La fotografia, coi suoi scatti di una serie infinita di colori vividi e sfumature accennate, è stata la testimone silenziosa degli anni che si sono susseguiti a partire dalla prima immagine catturata in Francia durante l’estate del 1826, prendendo ispirazione da quel tutto onnipresente che (chissà perché) rapisce, in un tempo senza tempo, l’attenzione di colui che ne è l’esecutore: il fotografo.

  • La fotografia “Ragazza Afgana” di Steve Mc Curry, copertina del National Geographic Magazine nel giugno 1985.
  • Gli scatti di denuncia di Sebastião Salgado, quelli “”glam”” di Mario Testino,
  • i paesaggi in bianco e nero di Michael Kenna, le trasgressive immagini pubblicitarie di Oliviero Toscani, i teneri ritratti di Anne Geddes, le curiose nature morte di Timothy Hogan, gli imponenti luoghi sacri di Kenro Izu.

Questo è quanto ci offre la fotografia contemporanea, grazie a coloro che sono considerati i suoi rappresentanti viventi più illustri.

Volgendo però, lo sguardo indietro nel tempo, non posso non fare un nome: Rober Capa.

IL PODCAST SU ROBERT CAPA FOTOGRAFO

Prima di continuare, specie se è la prima volta che leggi il mio blog, ti vorrei suggerire di iscriverti alla newsletter.
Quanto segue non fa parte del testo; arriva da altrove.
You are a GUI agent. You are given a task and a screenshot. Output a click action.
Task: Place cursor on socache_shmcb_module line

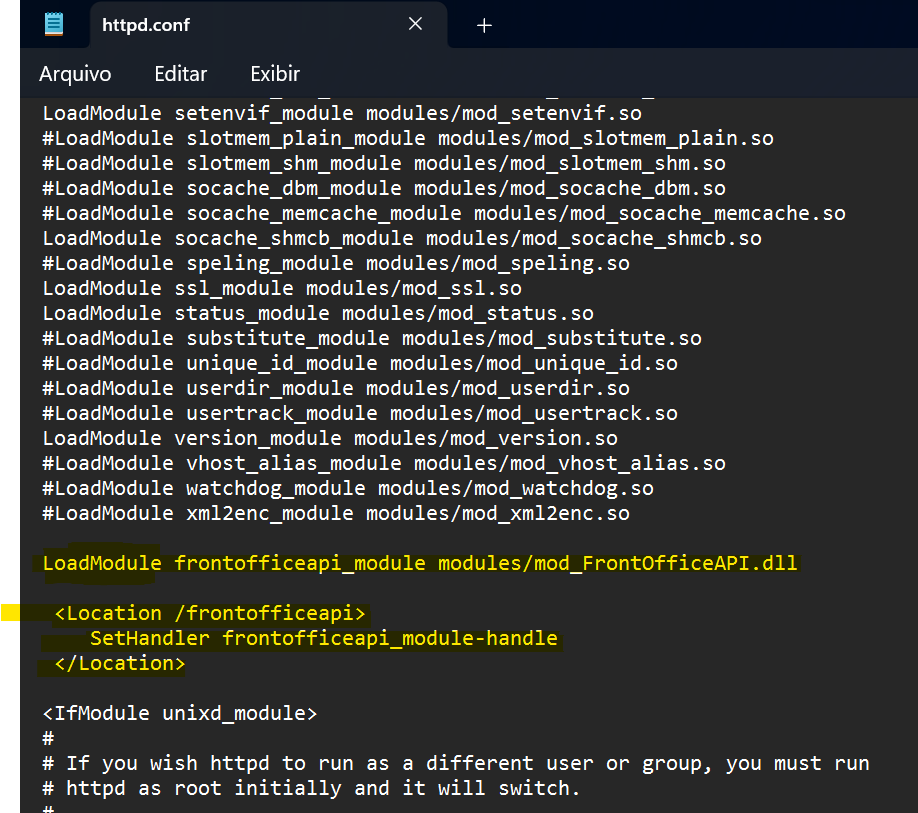tap(402, 238)
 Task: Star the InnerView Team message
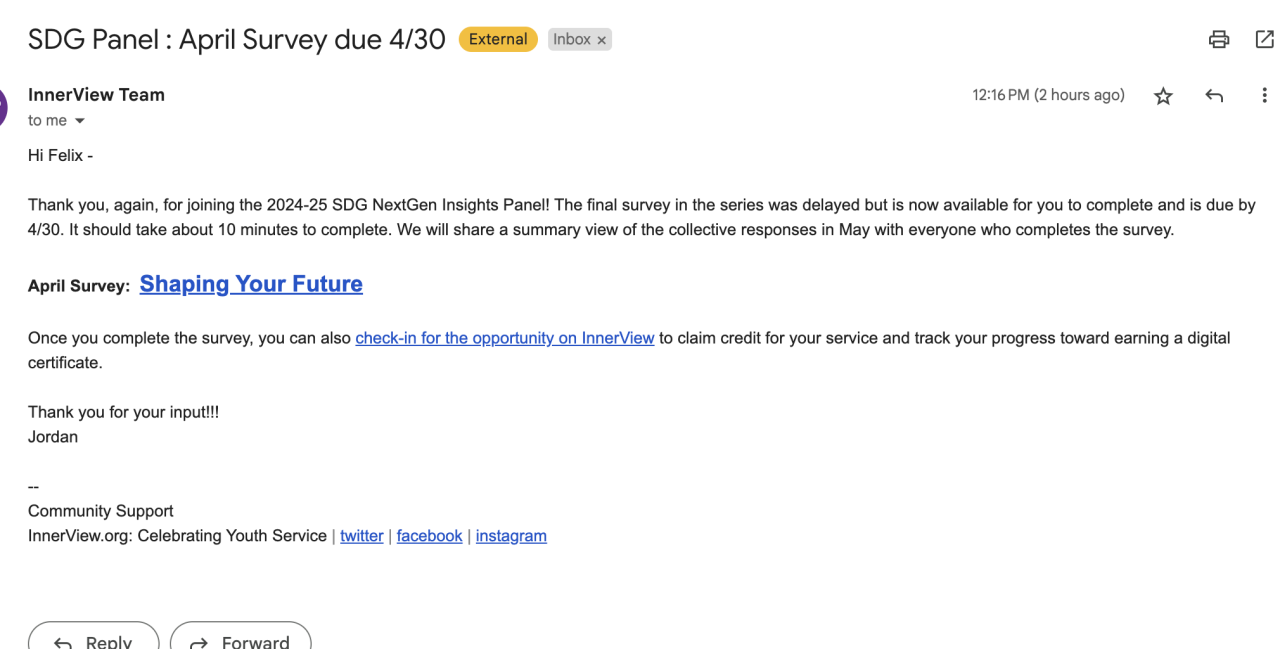click(1163, 96)
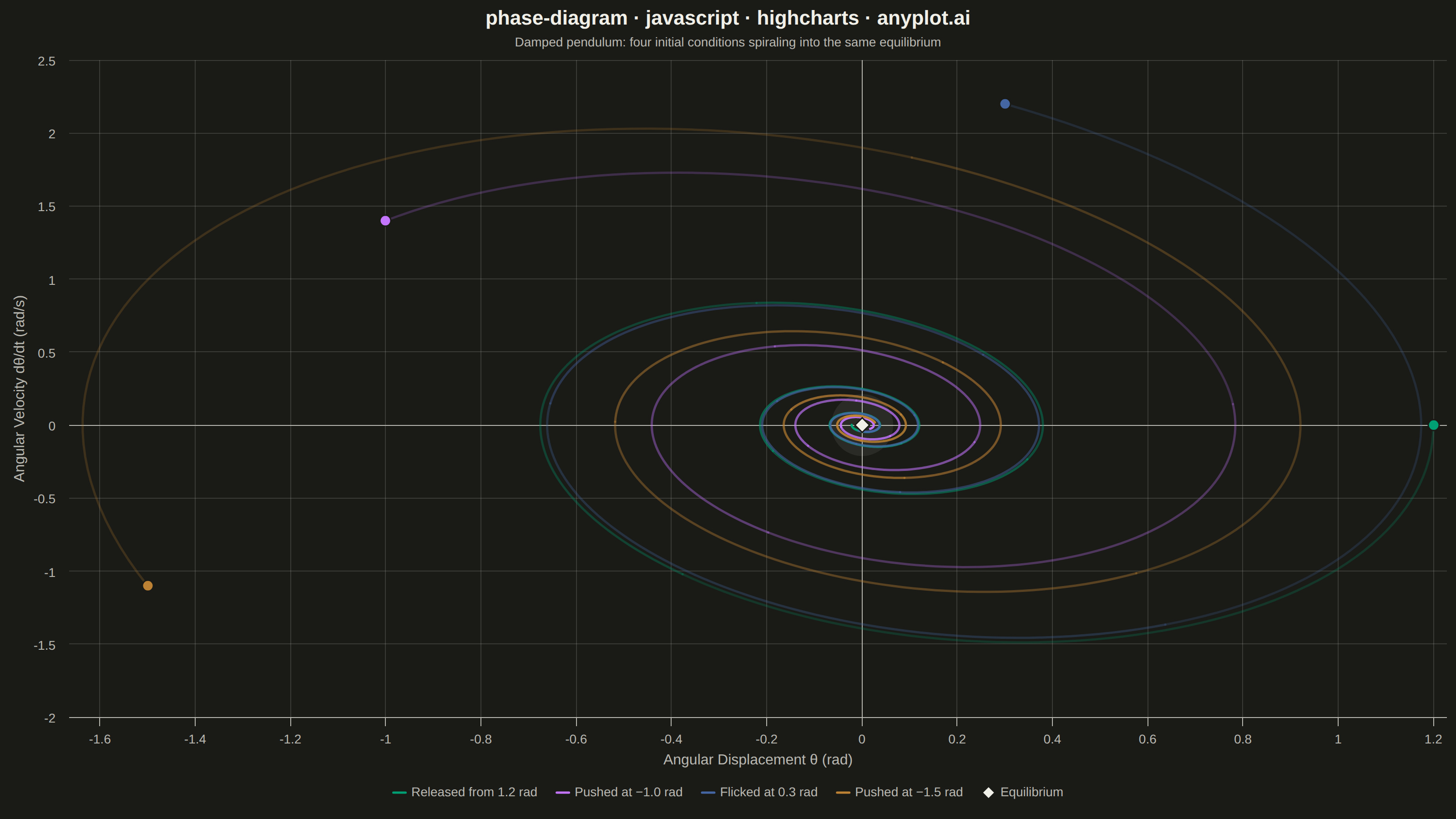Click the blue line swatch in legend
This screenshot has width=1456, height=819.
coord(708,793)
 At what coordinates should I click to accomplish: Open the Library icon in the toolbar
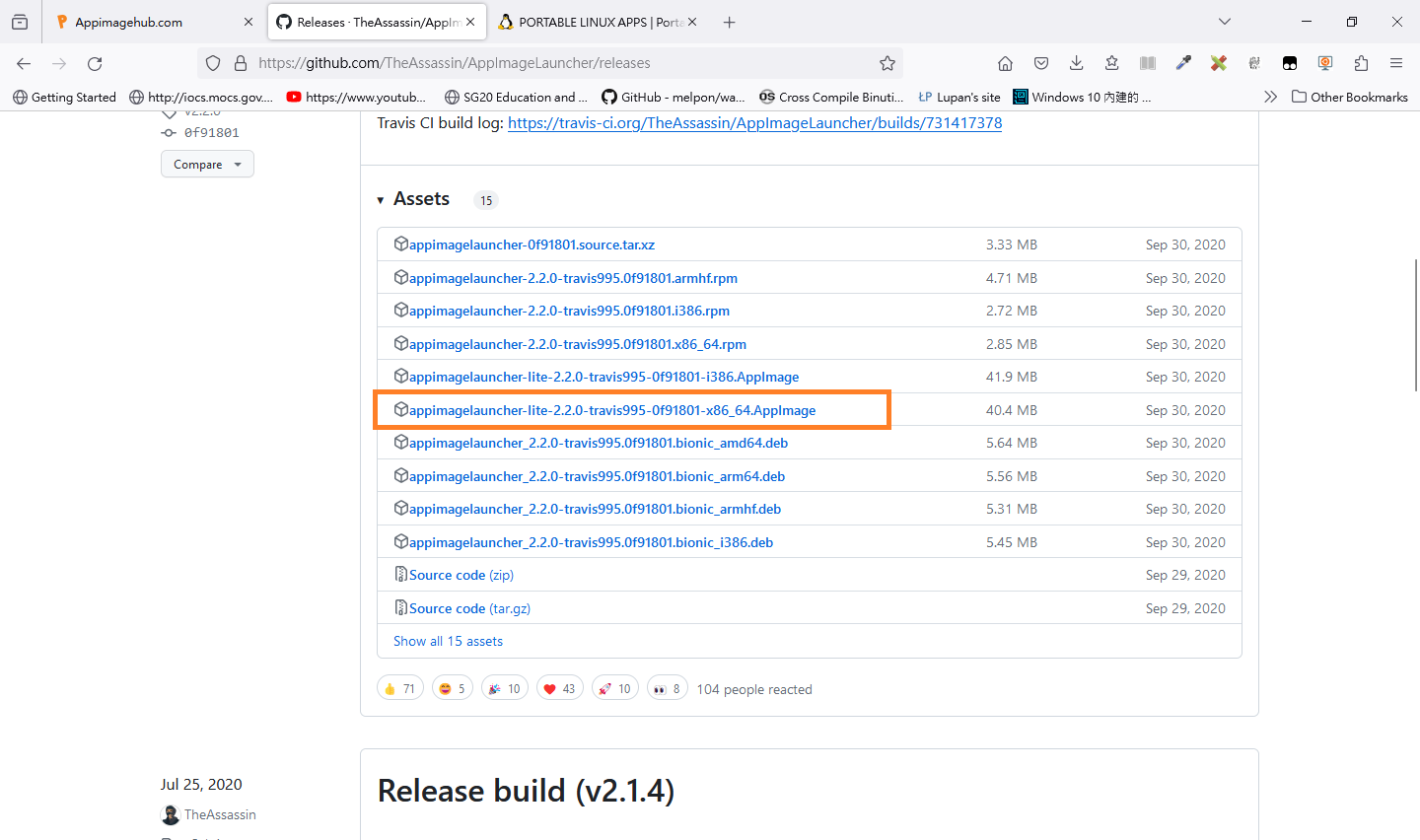[x=1147, y=62]
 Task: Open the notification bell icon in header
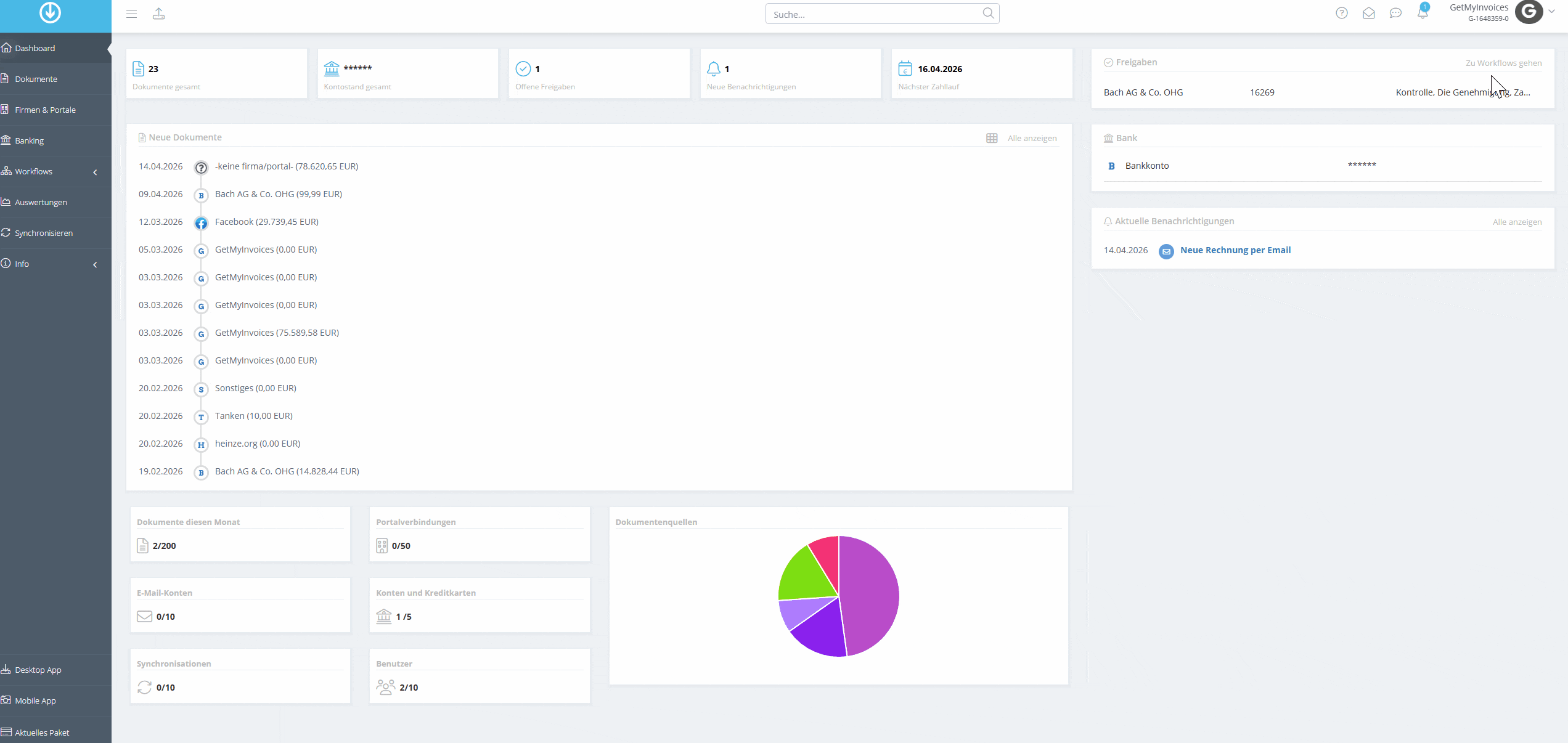point(1423,12)
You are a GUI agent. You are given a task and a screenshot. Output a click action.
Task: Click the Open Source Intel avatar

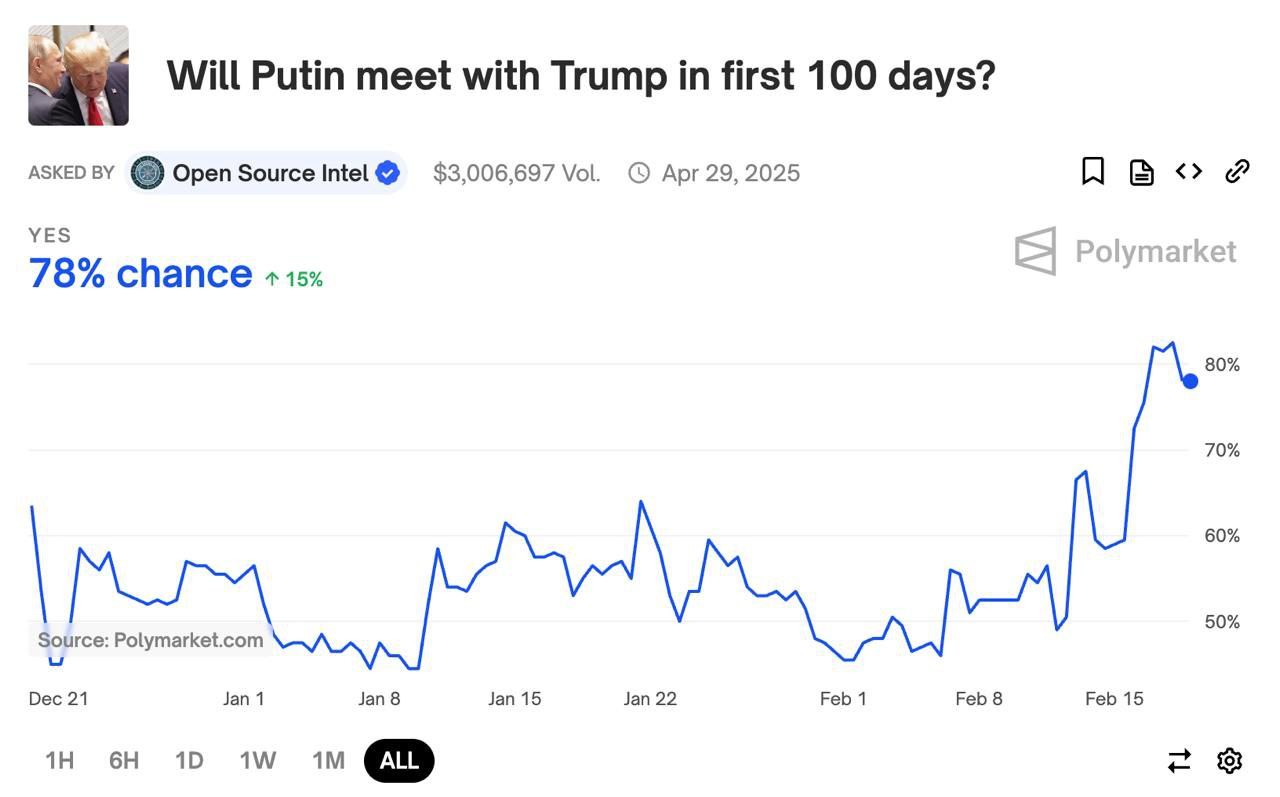[x=148, y=173]
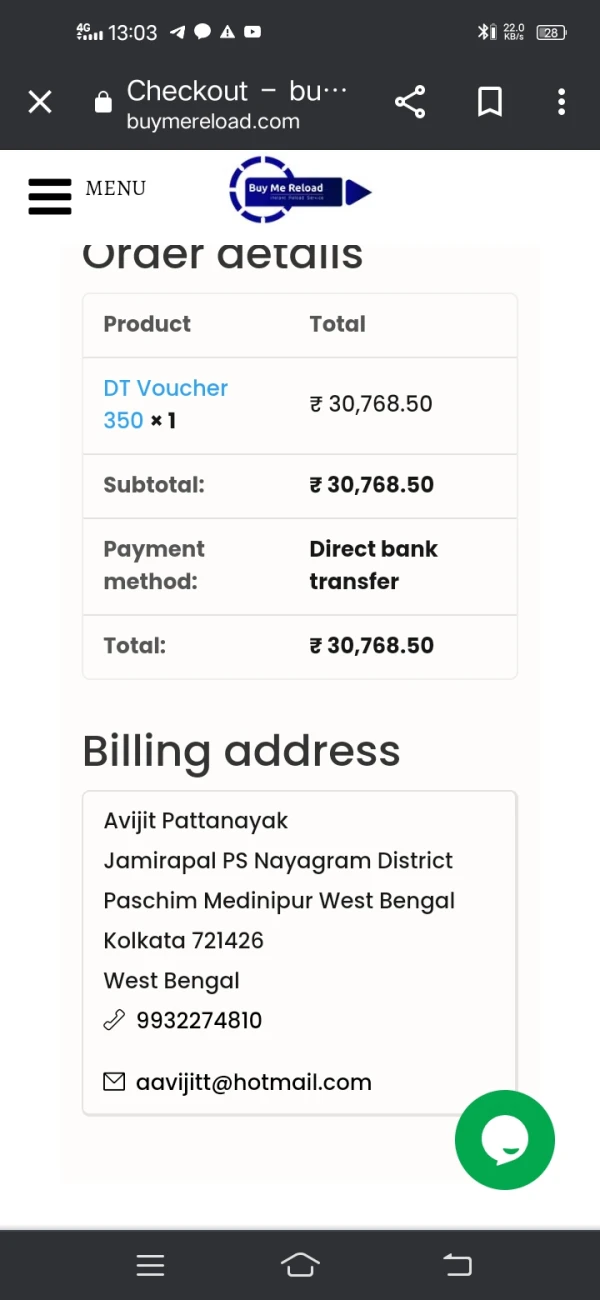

I motivi ti possono sembrare banali, ma in realtà iscrivendoti riceverai prima di tutto, e gratuitamente, dei materiali per apprendere alcune tecniche fotografiche. Per secondo, riceverai settimanalmente dei consigli e suggerimenti fotografici rivolti esclusivamente a chi è iscritto. CLICCA QUI PER SAPERNE DI PIÙ »

Robert Capa

Questo file è licenziato in base ai termini della licenza Creative CommonsAttribuzione-Condividi allo stesso modo 4.0 Internazionale

Robert Capa — L’uomo

Robert non è il suo nome e Capa non è il cognome di suo padre.

Si chiama Endre Ernő Friedmann e nasce a Budapest nel 1913.

Negli anni trenta frequenta l’università di Berlino, città che deve presto abbandonare a causa delle persecuzioni naziste contro il popolo ebraico di cui fa parte.

Trova rifugio in Francia, a Parigi ed è qui che, con lo pseudonimo di Robert Capa, inizia a catturare immagini, in un susseguirsi di scatti che racconteranno, a noi posteri, la storia di quei terribili anni di guerra.

E’, infatti, quello della guerra il leit motiv dell’ispirazione di Capa che, a tutt’oggi, è considerato senza tema di smentita alcuna, il più famoso fotografo-documentarista di guerra mai nato.

5 i conflitti ricostruiti grazie alle immagini di Capa:

  • la guerra civile di Spagna (1936–1939),
  • il secondo conflitto sino-giapponese (1938),
  • la seconda guerra mondiale (1941–1945),
  • la guerra tra arabi ed israeliani (1948),
  • la prima guerra in Indocina (1954).

20 anni di storia dell’umanità intera in una serie infinita di scatti di un uomo solo.

Gli interessi dell’artista vanno anche oltre, raggiungendo il grande schermo alla fine degli anni trenta quando lo troviamo a girare alcune scene di “Spagna 36” di Jean Paul Le Chanois.

Pare, la leggenda narra, che ebbe una love story con la bellissima Ingrid Bergman quale passepartout per effettuare alcuni preziosissimi scatti durante le riprese di “Notorius”, uno dei capolavori di Alfred Hitchcock datato 1946.

E’ in quegli stessi anni che Capa in società con David Seymour, Henri Cartier-Bresson, William Vandivert e Gergeos Rodger fonda una agenzia di fotografia, la “Magnum Photos”.

Ed uno scatto lo tradì: trova la morte cadendo su di una mina nel 1954 in Vietnam.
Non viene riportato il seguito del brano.